Saved data entries:
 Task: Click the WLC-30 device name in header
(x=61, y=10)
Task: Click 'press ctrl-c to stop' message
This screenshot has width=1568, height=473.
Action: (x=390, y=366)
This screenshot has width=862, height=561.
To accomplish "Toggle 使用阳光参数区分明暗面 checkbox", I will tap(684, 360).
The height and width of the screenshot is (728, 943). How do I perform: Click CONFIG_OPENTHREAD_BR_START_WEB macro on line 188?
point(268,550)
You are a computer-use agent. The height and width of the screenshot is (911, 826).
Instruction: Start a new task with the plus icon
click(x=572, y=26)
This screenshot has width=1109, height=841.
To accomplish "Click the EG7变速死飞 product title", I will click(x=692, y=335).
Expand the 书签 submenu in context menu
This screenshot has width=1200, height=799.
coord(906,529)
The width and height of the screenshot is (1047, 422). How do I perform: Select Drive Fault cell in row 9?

_Problem description_
Retype each line above exactly as written.

_Finished exercise_
 Task: Click the WLC-30 device name in header
(x=61, y=10)
Task: Click 'press ctrl-c to stop' message
This screenshot has width=1568, height=473.
Action: (x=390, y=366)
This screenshot has width=862, height=561.
To accomplish "Toggle 使用阳光参数区分明暗面 checkbox", I will tap(684, 360).
The height and width of the screenshot is (728, 943). How do I perform: Click CONFIG_OPENTHREAD_BR_START_WEB macro on line 188?
point(268,550)
You are a computer-use agent. The height and width of the screenshot is (911, 826).
Instruction: Start a new task with the plus icon
click(x=572, y=26)
This screenshot has width=1109, height=841.
To accomplish "Click the EG7变速死飞 product title", I will click(x=692, y=335).
Expand the 书签 submenu in context menu
This screenshot has width=1200, height=799.
coord(906,529)
The width and height of the screenshot is (1047, 422). How do I perform: Select Drive Fault cell in row 9?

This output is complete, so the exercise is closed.